=== Section Start ===
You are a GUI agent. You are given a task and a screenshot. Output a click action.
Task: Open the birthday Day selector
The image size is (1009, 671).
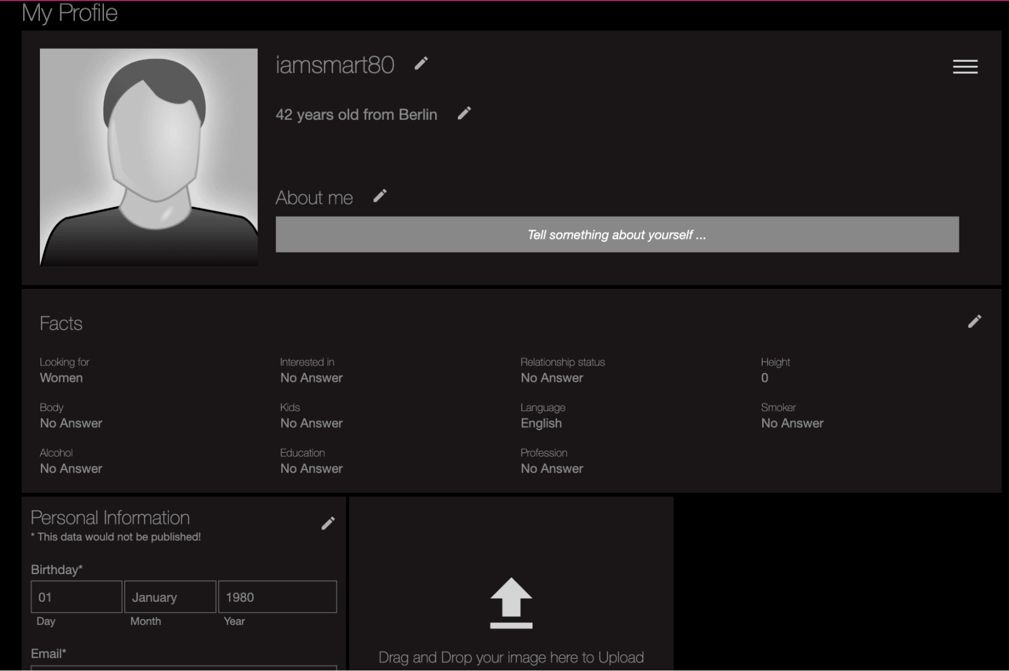tap(76, 597)
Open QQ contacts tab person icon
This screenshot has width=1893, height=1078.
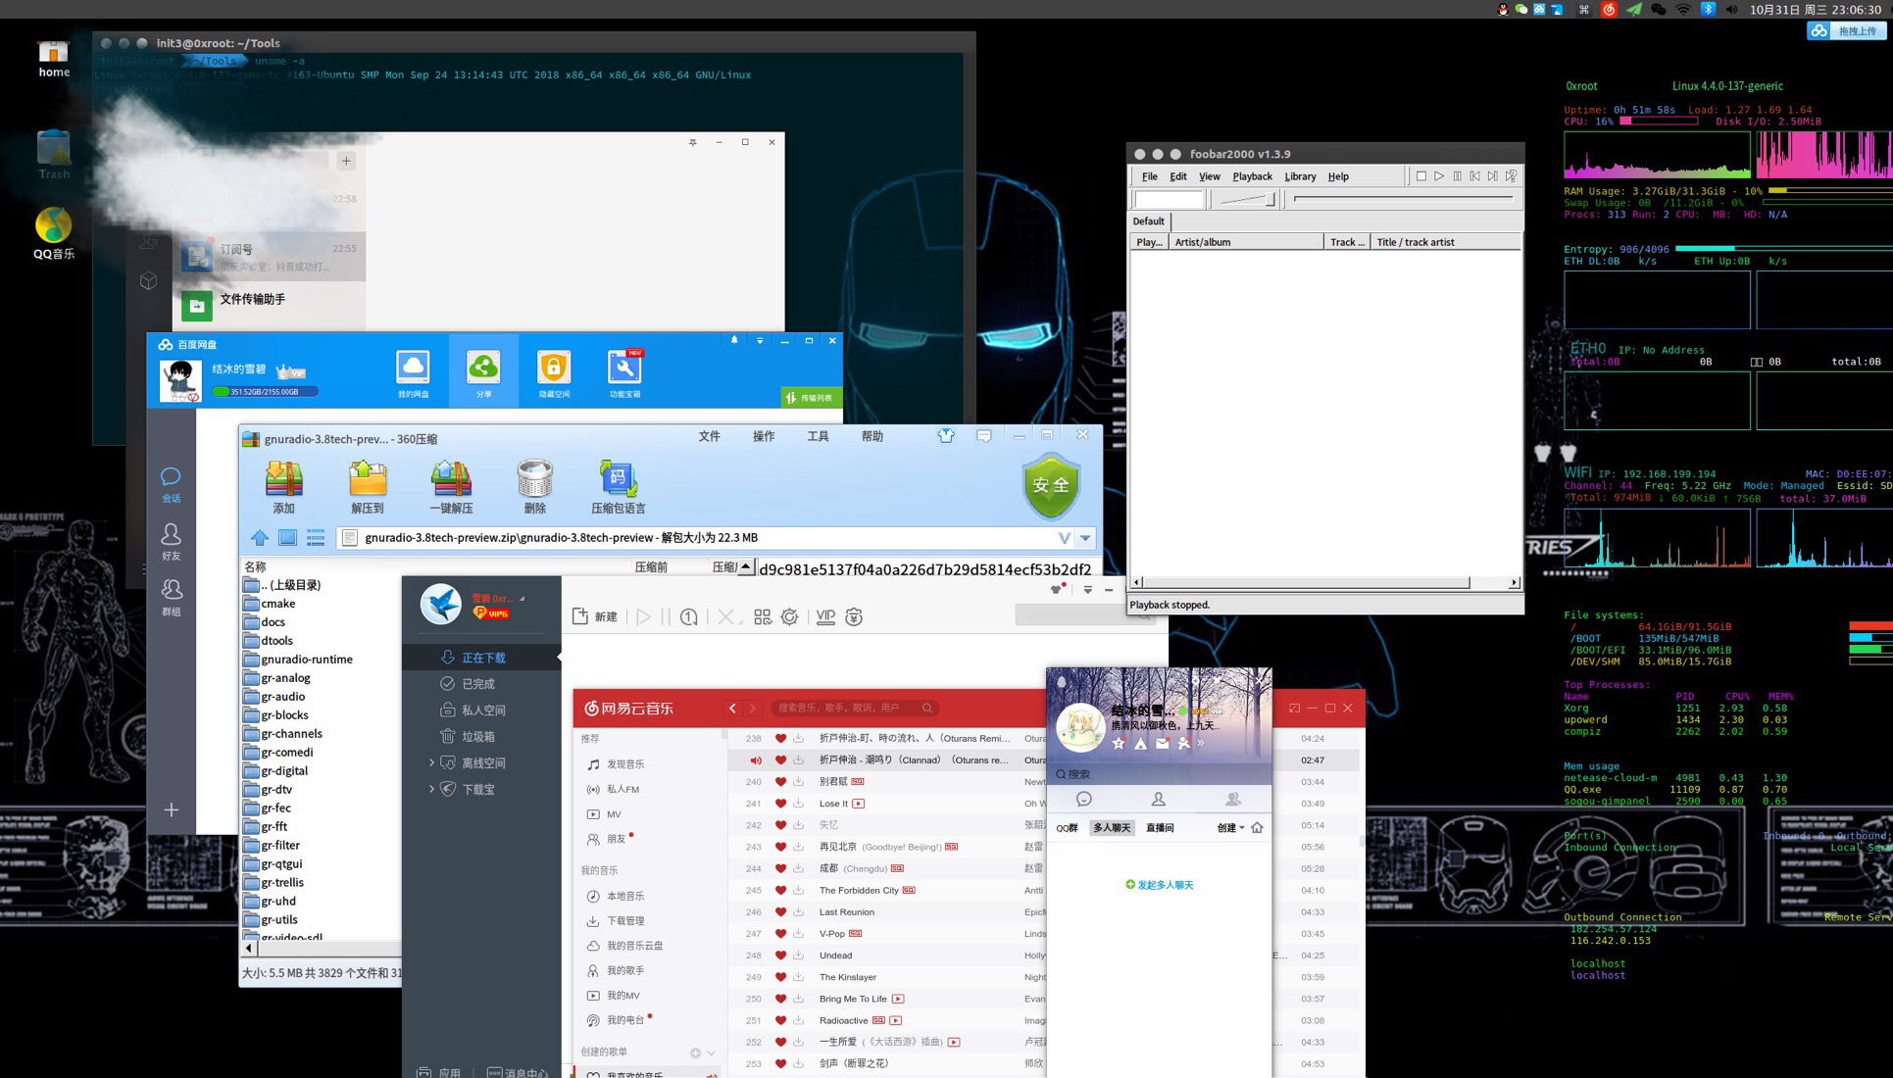coord(1158,799)
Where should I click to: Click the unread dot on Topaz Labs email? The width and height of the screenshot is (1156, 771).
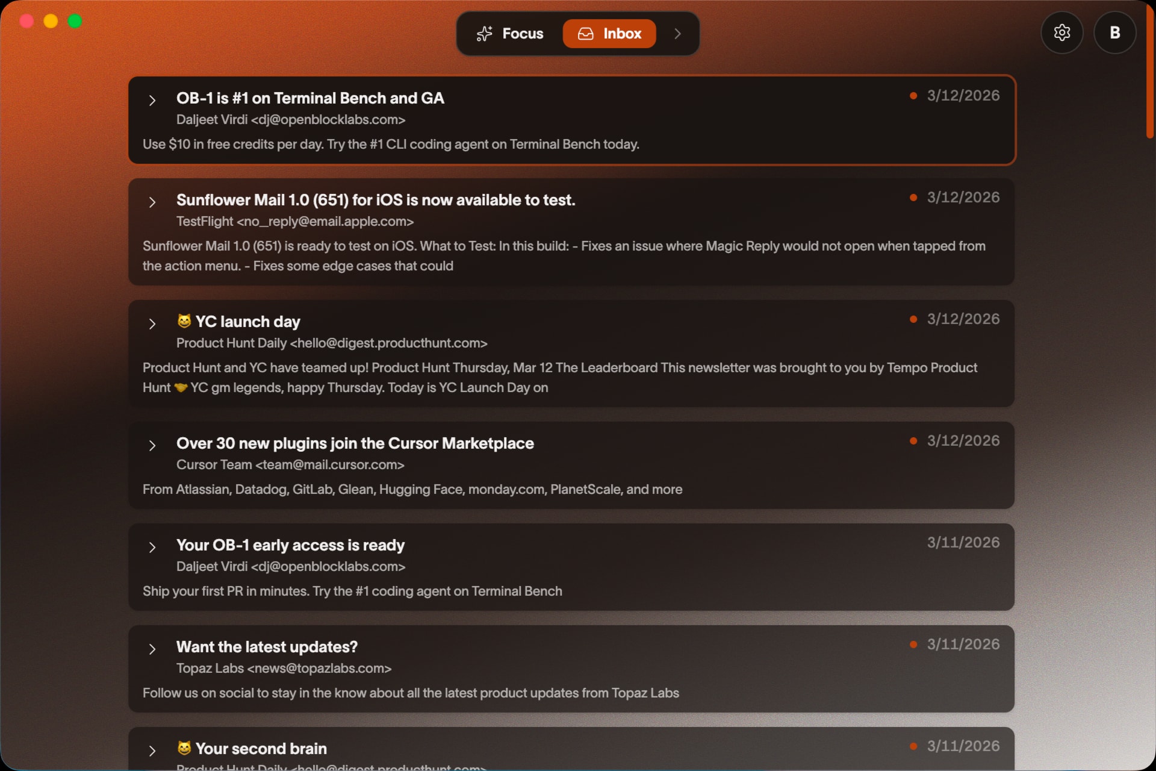[913, 645]
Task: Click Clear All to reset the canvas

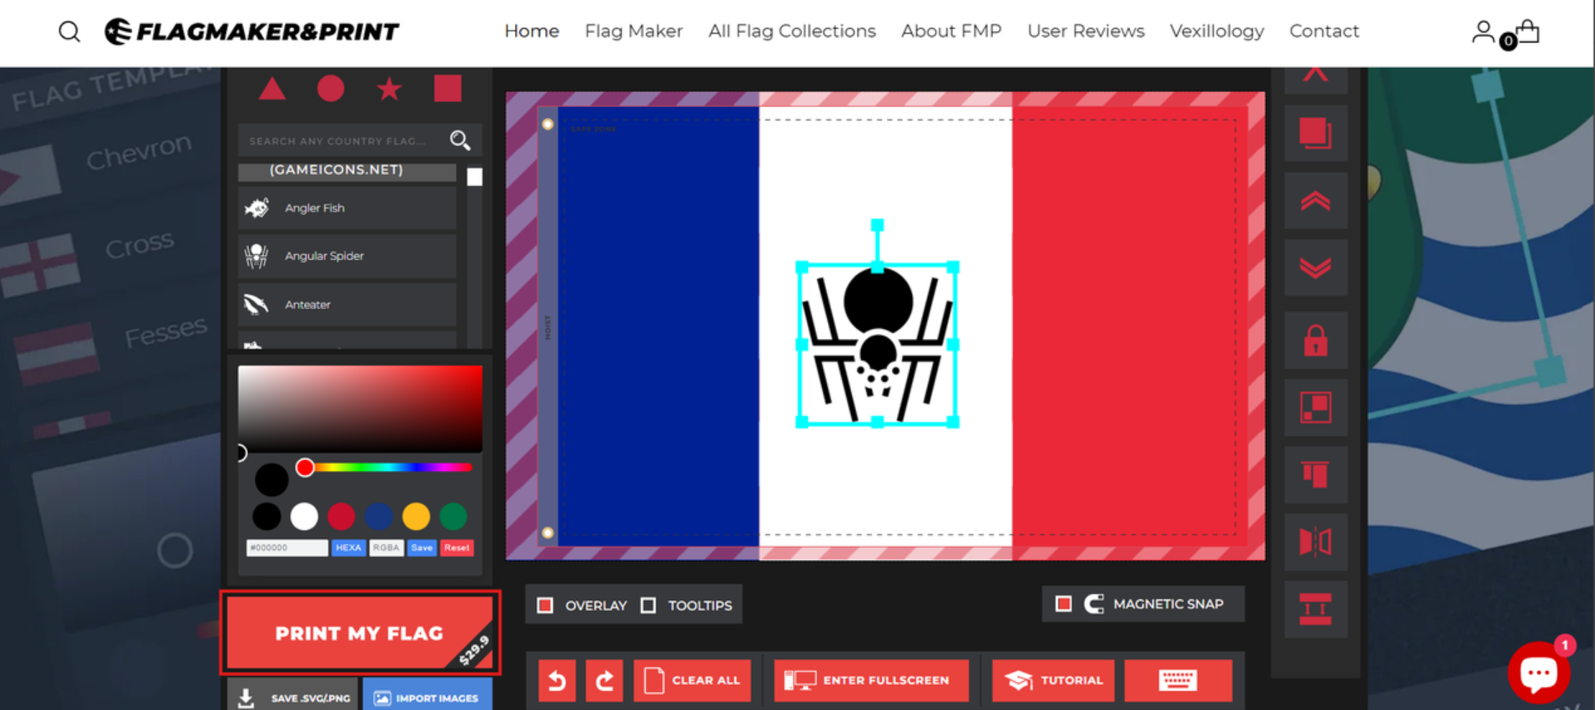Action: click(x=692, y=680)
=== Section End ===
■ Your objective: The line containing "Where should I" and every line after it, through the end of the material above, are to be printed exactly; no pictures belong in the output.

■ Problem solution:
Where should I click to: Click the unread dot on Topaz Labs email? The width and height of the screenshot is (1156, 771).
[913, 645]
Task: Click Clear All to reset the canvas

Action: click(x=692, y=680)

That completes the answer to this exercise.